One baseline and three alternative institutional innovations were selected for evaluation. The baseline Law of the River focused primarily on the Rio Grande Compact and related rules for allocating the total quantity of water entering the Rio Grande Basin and available for use. Total economic benefits were calculated for: (1) long run normal inflows, (2) a sequence of drought inflows, defined by historical inflows for the period 1942-1985. This period was chosen to represent the severe drought of the 1950s bound by the years leading up to and following that drought. The period was extended to 1942 and 1985 because spills occurred in these two years, wiping out accrued debits and credits under the Compact. For that period, average inflows summed over six headwater stream gages used for this study were 1.40 million acre-feet per year, about 11 percent below the long-run average of 1.57 million. Total drought damages were computed as the reduction in future economic benefits if future inflows to the basin averaged 1.40 million acre-feet per year compared to economic benefits if inflows averaged 1.57 million. Future economic activity is based on best available estimates for growth in M&I uses based on projected growth of the Albuquerque and El Paso areas.
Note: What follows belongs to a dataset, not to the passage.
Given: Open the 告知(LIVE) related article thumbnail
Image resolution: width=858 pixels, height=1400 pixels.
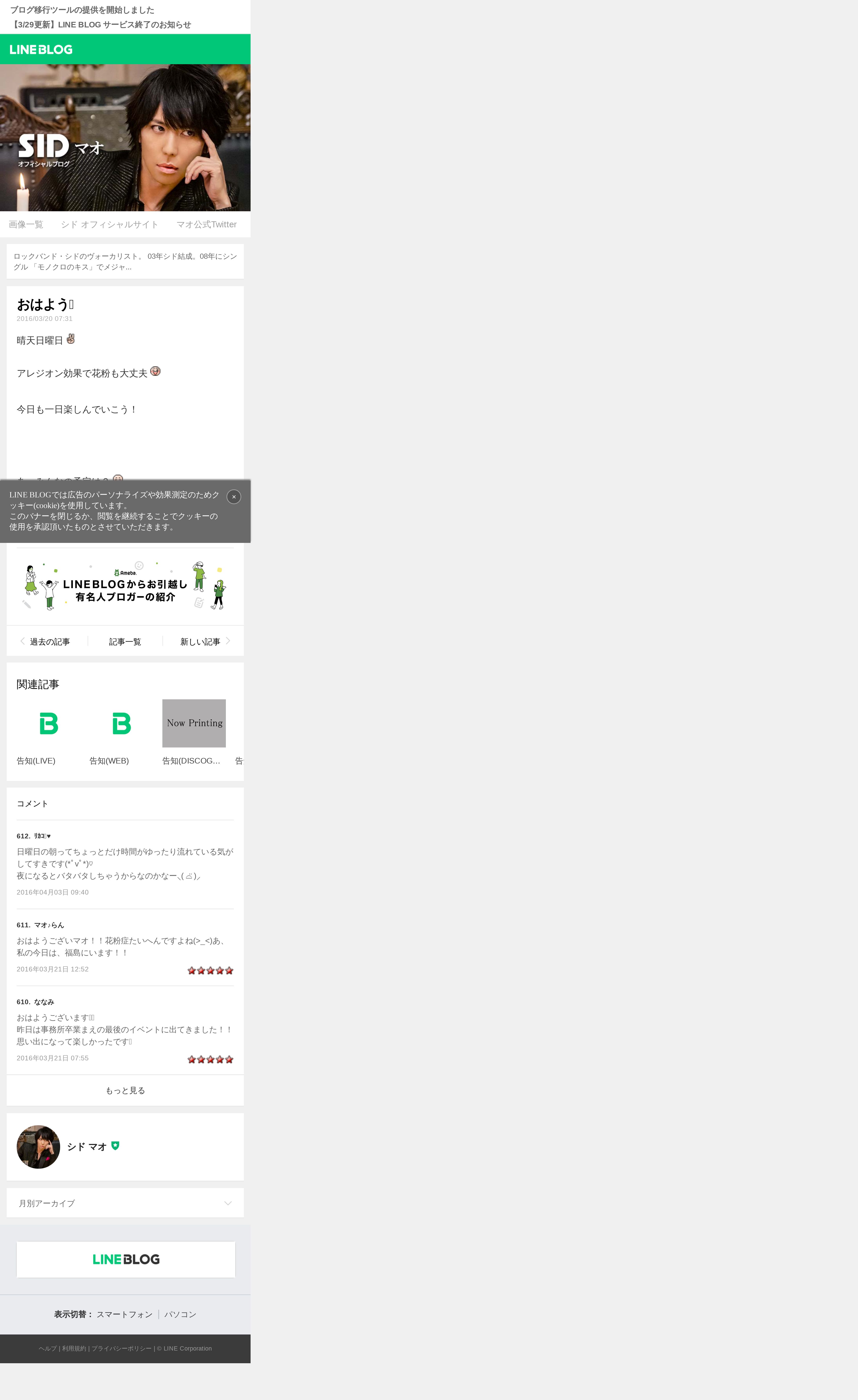Looking at the screenshot, I should [x=48, y=723].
Long-run annual average future drought damages, defined as the direct economic value of damages caused by the reduced streamflows to water users, were estimated at $5.8 million for the San Luis Valley (Colorado), $3.37 million for New Mexico, and $8.0 million for west Texas, or about $101 per acre-foot of water supply reduction. Indirect economic impacts, resulting from interactions among drought-damaged water-users and the rest of the economy, were not measured. The first institutional adjustment analyzed was increased carryover storage at Elephant Butte Reservoir. This carryover storage was based on reducing Rio Grande project deliveries downstream of Elephant Butte by 25,000 acre-feet per year in normal years, to be stored for use in drought years. The long- run average annual economic value of drought damages mitigated by this institutional change was zero for Colorado, minus $200,000 for New Mexico, and minus $433,000 for west Texas. This means that the current Law of the River produces less drought damage than the proposed institution of storing the added water at Elephant Butte.
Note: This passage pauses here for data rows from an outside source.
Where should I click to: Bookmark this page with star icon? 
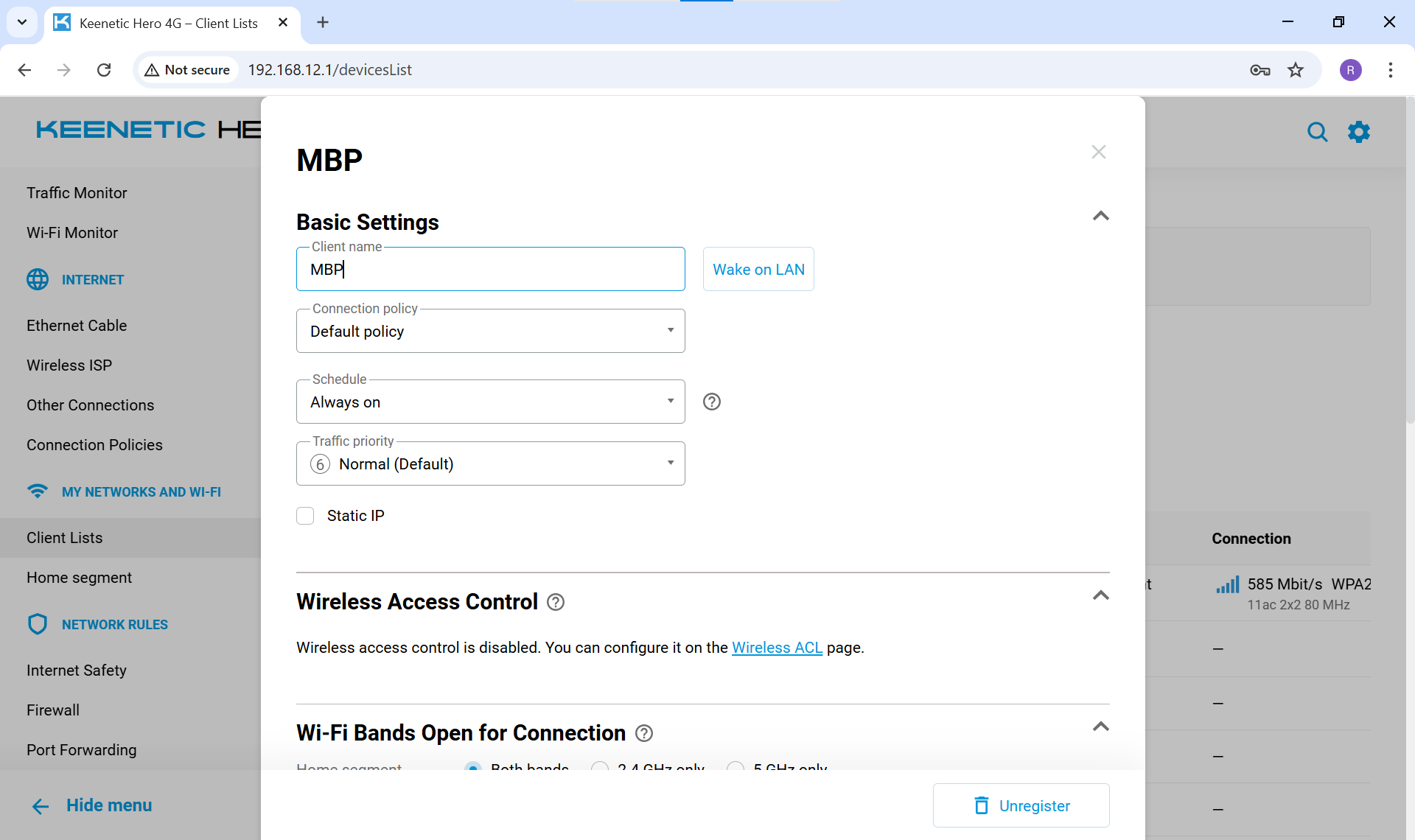1296,70
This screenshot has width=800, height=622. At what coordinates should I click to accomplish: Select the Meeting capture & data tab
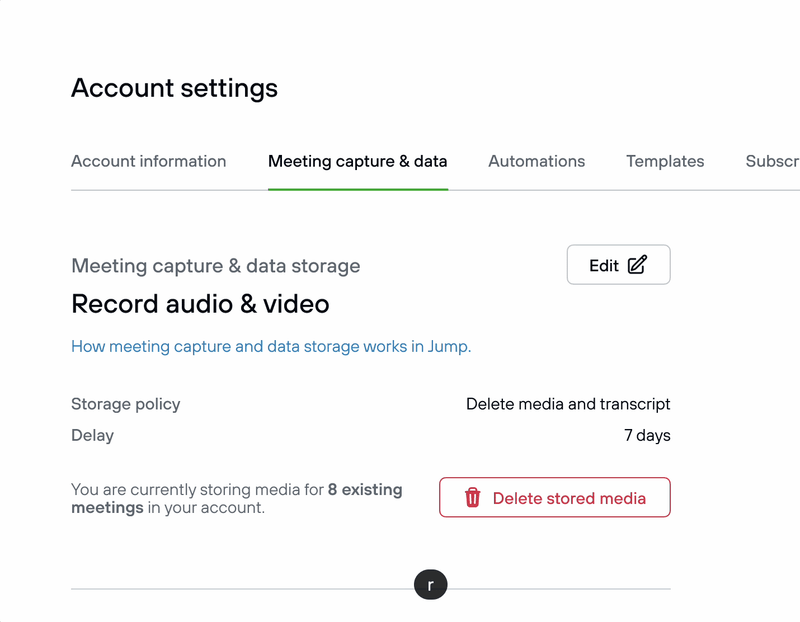tap(358, 161)

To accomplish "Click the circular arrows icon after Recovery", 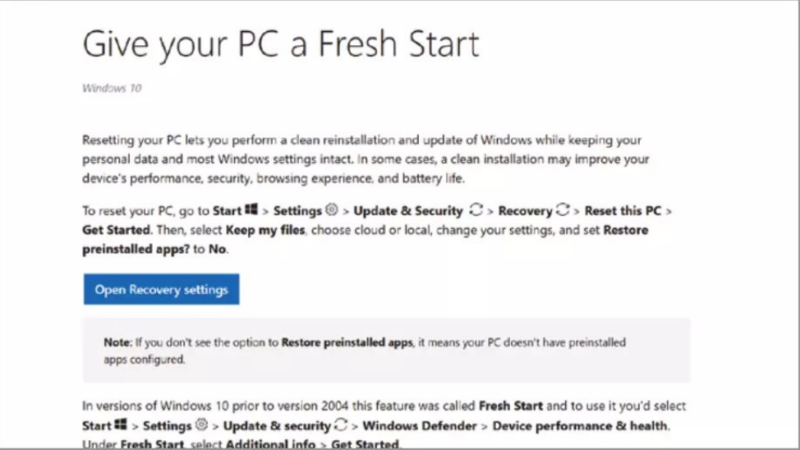I will coord(562,211).

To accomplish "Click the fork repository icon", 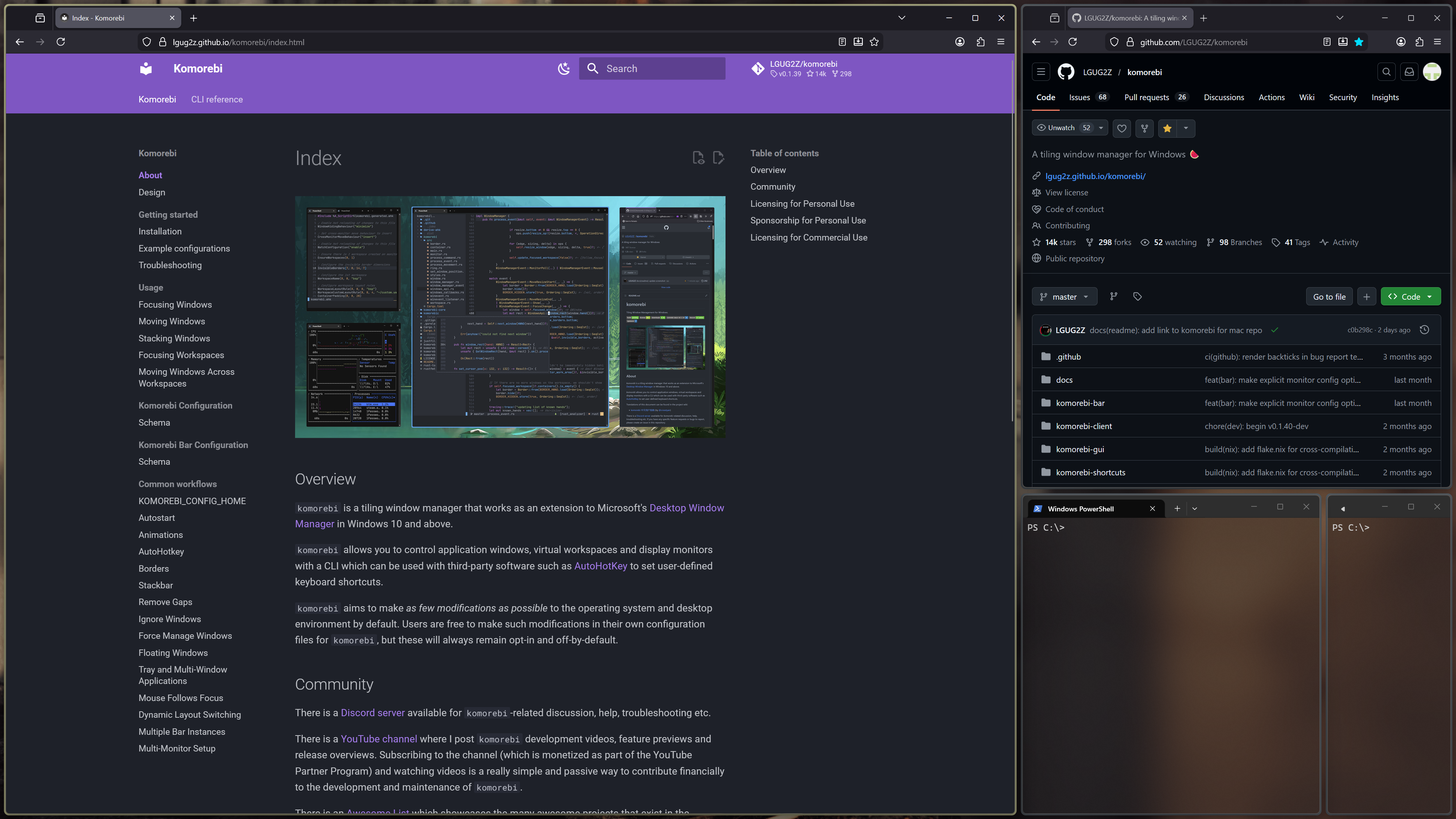I will click(1145, 128).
The second institutional adjustment analyzed was a proposal to invest in technical measures to increase irrigation efficiency for the Middle Rio Grande Conservancy District, in which net stream depletions required for application to crops would be reduced by 18 percent. This institutional change produced virtually zero drought damage mitigation to each of the three states. Reduced water diverted from the Rio Grande brought about by greater irrigation efficiency would also considerably reduce irrigation return flows to the river. The result would be virtually zero water saved and essentially zero economic benefit. Zero drought damage mitigation benefits accrued to Colorado, $7,000 per year to New Mexico, and $15,000 to West Texas. This means that the cost of technologies needed to implement these increased irrigation efficiencies would have to be virtually zero to justify such investments economically. The final institutional adjustment analyzed was to build 100,000 acre feet of new reservoir storage in northern New Mexico above Cochiti Lake. This action produced zero long-run average annual benefit to Colorado, $134,000 to New Mexico water users, and $685,000 to West Texas water users. The bulk of these benefits would result from reduced reservoir evaporation and reduced Rio Grande Compact over-deliveries by New Mexico to Texas.
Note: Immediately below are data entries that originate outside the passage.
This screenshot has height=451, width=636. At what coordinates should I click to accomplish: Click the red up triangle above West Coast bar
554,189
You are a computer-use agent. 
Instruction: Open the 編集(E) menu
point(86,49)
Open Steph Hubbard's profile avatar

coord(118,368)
Although the model developed for this study was comprehensive and detailed, it has several limitations in its current state. Overall, it does not precisely represent the behavior of the Rio Grande Basin system. One special area where further improvement is needed is to develop a better understanding and modeling of connections among economics, surface water movement, groundwater hydrology, and behavior of water users.

If improved models are to be used to support development, execution, and evaluation of proposed decisions, considerable resources need to be put into model development and use. The kind of integrated, basin-wide modeling described in this report is a new area of research. The integrations required between modeling the behavior of water users and underlying natural processes are quite complex, poorly understood, and will require much work and patience to bring to full fruition. Nevertheless, this study succeeded in organizing a highly integrated interdisciplinary study dealing with water management in an important western river basin. Most western river basins are under stress, from natural factors like drought, institutional factors such as endangered species requirements, and external factors like economic growth. The use of interdisciplinary teams to build and apply models such as described in this report, helps prepare society for dealing with unexpected circumstances, such as drought, to cope with future stresses on river basins.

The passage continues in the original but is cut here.